Stewart told the House committee that the Al Qaeda terrorist network’s dwindling and aging core leadership is “focused on physical survival” and is competing with Islamic State, a breakaway faction, for followers and funding.

But Al Qaeda is “trying to retain its status as vanguard of the global extremist movement,” he said, and thus remains highly dangerous. Analysts expect some of its affiliates to plot attacks against Western planes and facilities.


Its offshoot in Yemen, known as Al Qaeda in the Arabian Peninsula, claimed responsibility last month for the shooting rampage that left 12 people dead in the offices of Charlie Hebdo, a satirical magazine in Paris that published cartoons about Islam.

The United States reportedly has launched three drone strikes against Al Qaeda targets in Yemen since Jan. 25, when President Obama announced that there would be no letup in U.S. counter-terrorism operations despite a power struggle that toppled the American-backed government in Sana, the capital.

A separate U.S. drone strike last week killed a senior Shabab leader near Mogadishu, Somalia’s capital, according to Pentagon officials who were not authorized to speak on the record. They said that Yusuf Dheeq, Shabab’s chief of intelligence and external operations, was targeted and that no civilians were killed.

Shabab, an Al Qaeda-affiliated insurgent group, has threatened the U.S.-allied government in Mogadishu and expanded into neighboring Kenya. The group claimed responsibility for the September 2013 siege at an upscale shopping mall in Nairobi, Kenya’s capital, that left more than 60 people dead.

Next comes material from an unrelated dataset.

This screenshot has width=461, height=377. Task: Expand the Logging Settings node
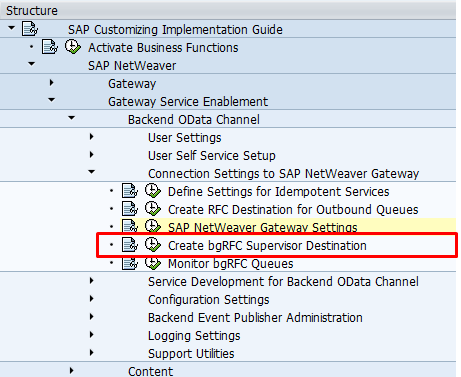pos(91,334)
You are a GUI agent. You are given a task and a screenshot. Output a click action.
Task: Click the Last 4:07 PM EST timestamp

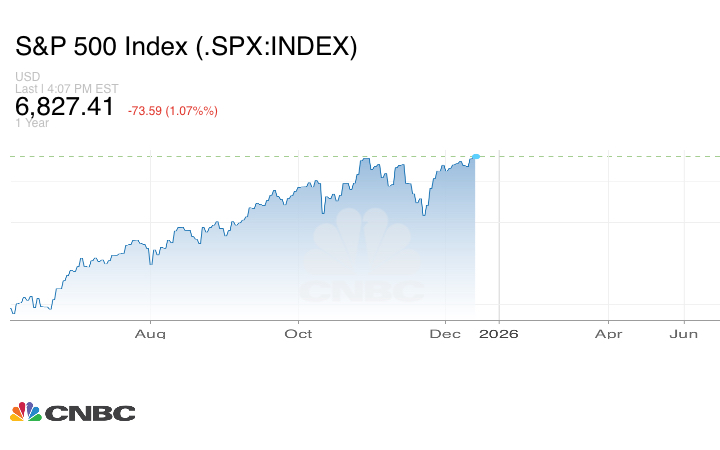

The greatest potential danger to the United States, however, comes from Russia and China, Stewart told the committee. Terrorist groups such as Islamic State and Al Qaeda “can pose us harm,” he said, but “they don’t pose an existential threat.”

Russia under President Vladimir Putin has developed new missile technology, including modernizing its “road-mobile” intercontinental ballistic missiles. Russia also has established new air bases in its Arctic region and announced the creation of a new military command in the Arctic.


Moscow also has increased its use of spy planes and surveillance ships far from its borders and has resumed sending warships around the globe. Analysts expect more Russian air and naval operations in the Caribbean and Mediterranean seas this year, Stewart said.

China and Russia “are conducting anti-satellite research and developing anti-satellite weapons, with the intent of denying the U.S. the use of space in the event of conflict,” Stewart said.

“At low cost, with limited technical expertise, our adversaries have the potential to cause severe damage and disruption to U.S. systems, leaving little or no footprint behind,” he said.

The evolving mix of terrorist, cyber and military threats are the “most challenging of our lifetime,” Stewart said. “I don’t see it getting any easier.”

Times staff writer W.J. Hennigan contributed to this report.